# [Pointing records for text and elements]
◆ ◆ ◆

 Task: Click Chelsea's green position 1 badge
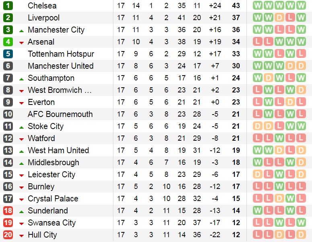click(8, 6)
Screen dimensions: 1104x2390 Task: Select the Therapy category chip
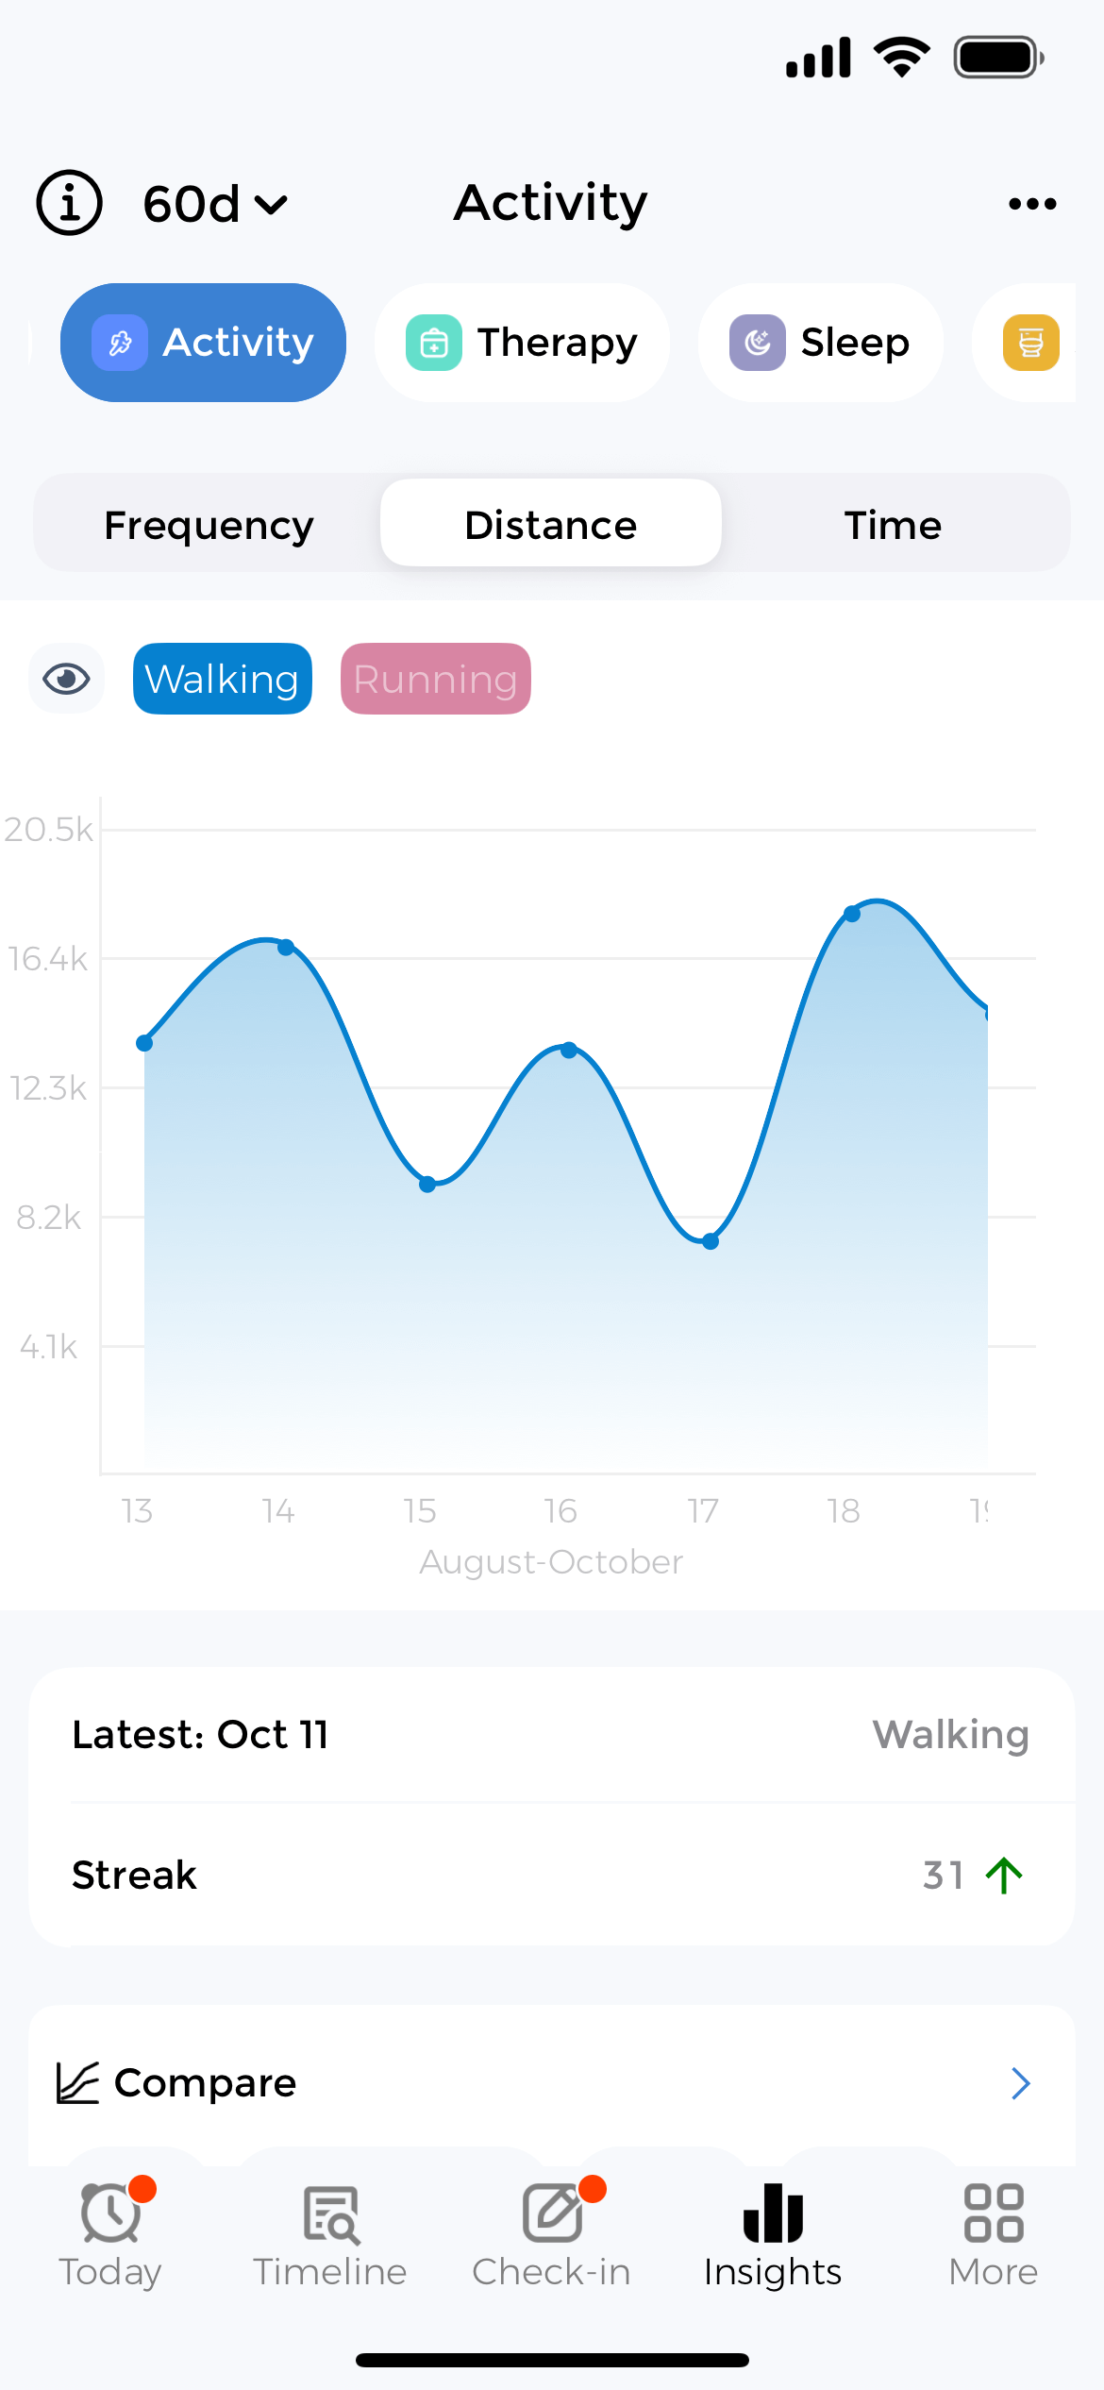[522, 343]
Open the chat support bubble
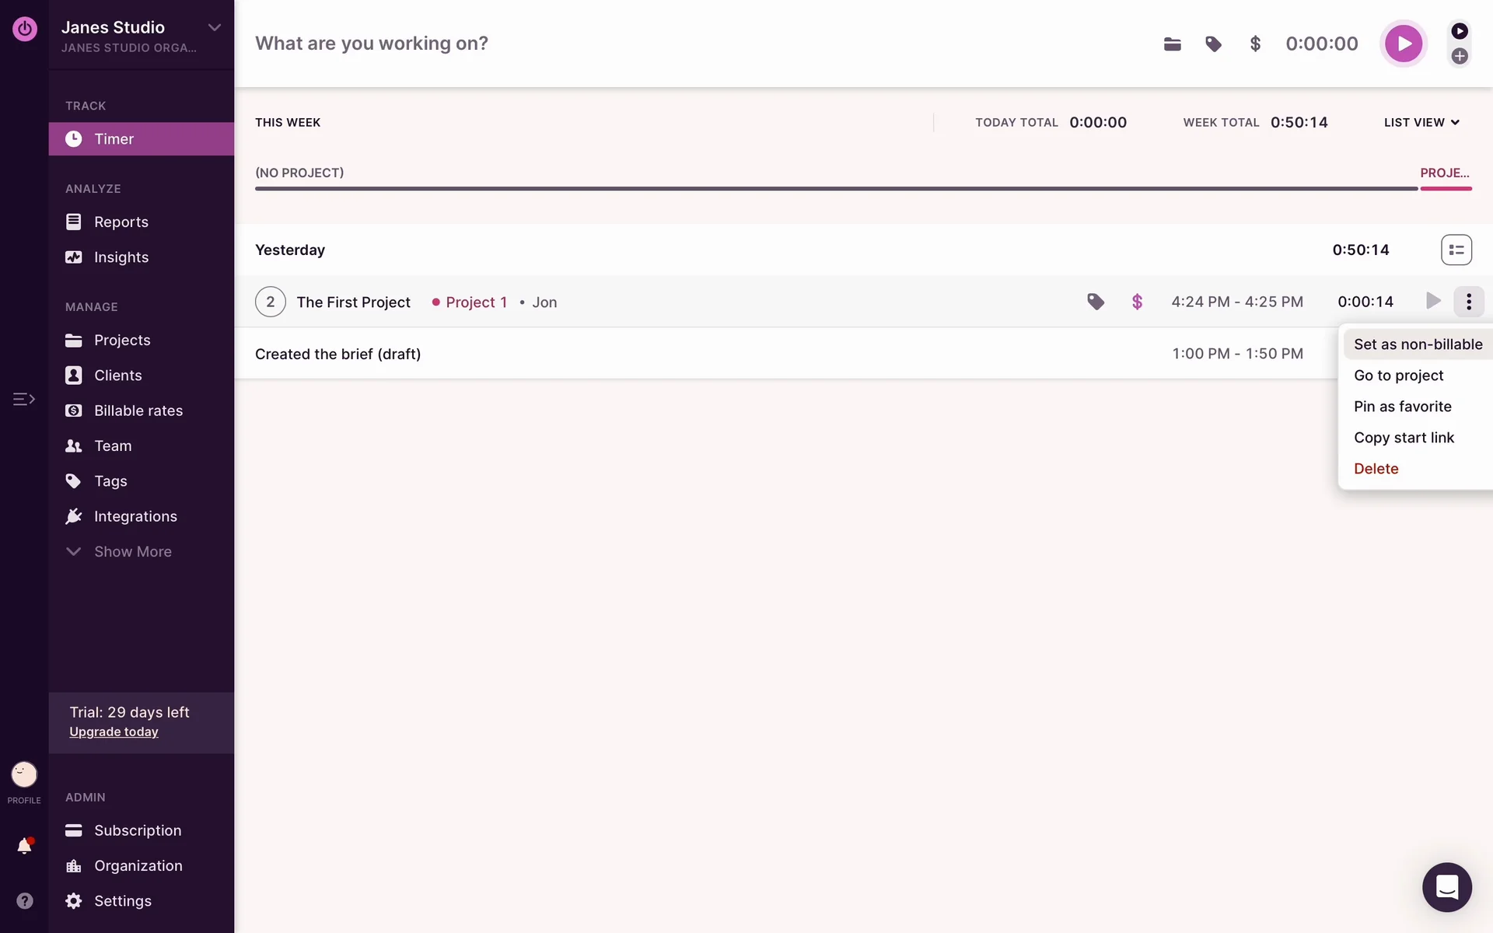 1446,886
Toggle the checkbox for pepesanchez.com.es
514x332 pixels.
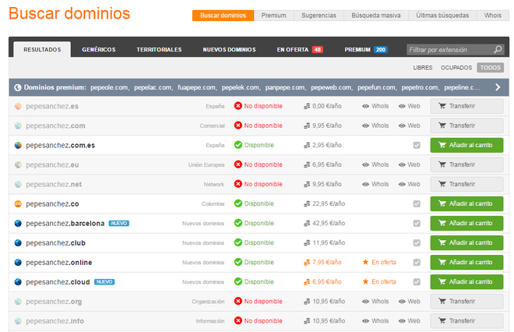[x=417, y=145]
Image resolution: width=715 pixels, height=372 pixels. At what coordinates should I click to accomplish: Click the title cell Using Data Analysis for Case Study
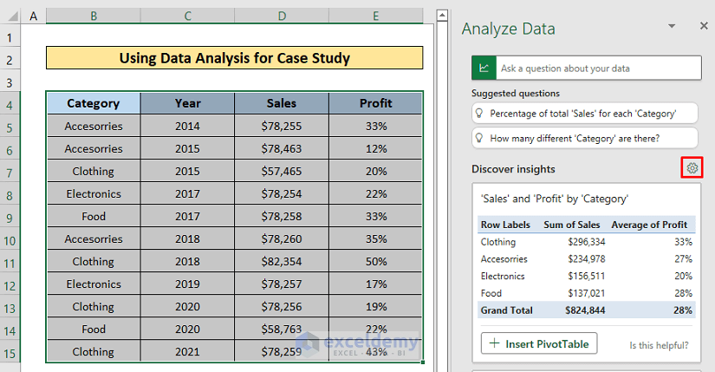tap(234, 58)
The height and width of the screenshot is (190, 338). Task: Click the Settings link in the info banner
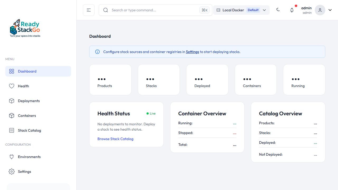pos(192,52)
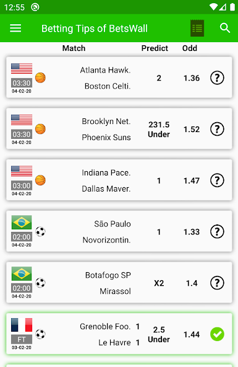Tap question mark for São Paulo match
This screenshot has width=238, height=367.
point(217,231)
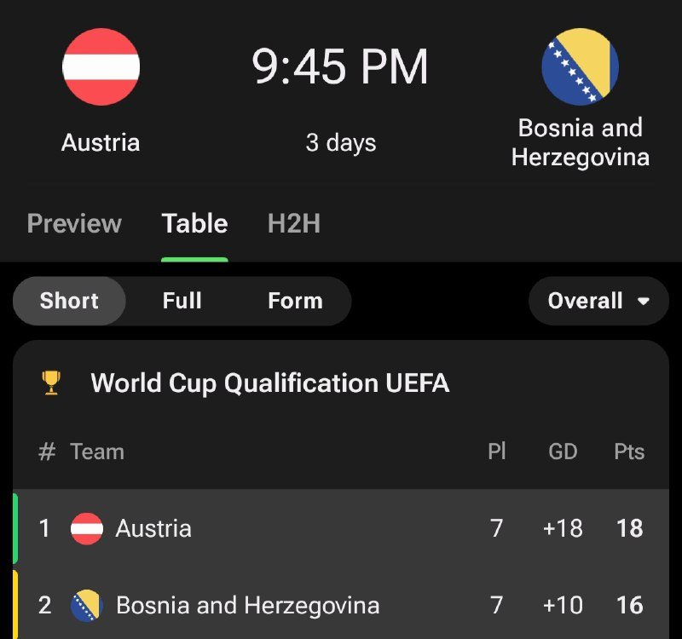
Task: Click the Pts column header
Action: 629,452
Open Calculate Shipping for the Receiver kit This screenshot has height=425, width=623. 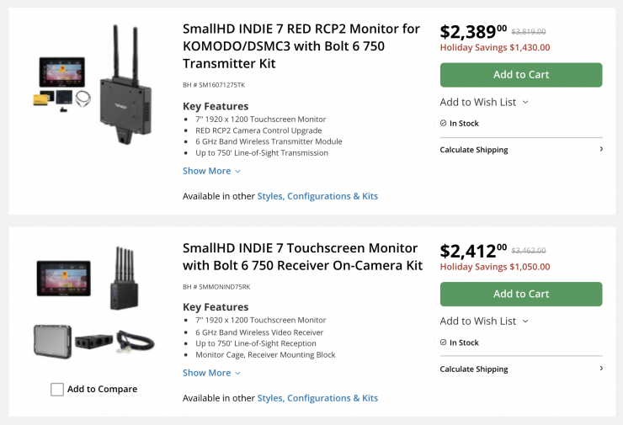tap(474, 369)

◆ ◆ ◆

# [Your instructions]
Copy out the lines again from the first one down through the line containing "Action: 629,452", including that line. Leave the pictures out.

# [Exercise answer]
 Task: Click Chelsea's green position 1 badge
click(8, 6)
Screen dimensions: 1104x2390 Task: Select the Therapy category chip
[522, 343]
Open the chat support bubble
 1446,886
Toggle the checkbox for pepesanchez.com.es
514x332 pixels.
[x=417, y=145]
Image resolution: width=715 pixels, height=372 pixels. At what coordinates should I click to accomplish: Click the title cell Using Data Analysis for Case Study
tap(234, 58)
The height and width of the screenshot is (190, 338). Task: Click the Settings link in the info banner
pos(192,52)
Tap question mark for São Paulo match
This screenshot has width=238, height=367.
point(217,231)
Task: Click the Pts column header
Action: 629,452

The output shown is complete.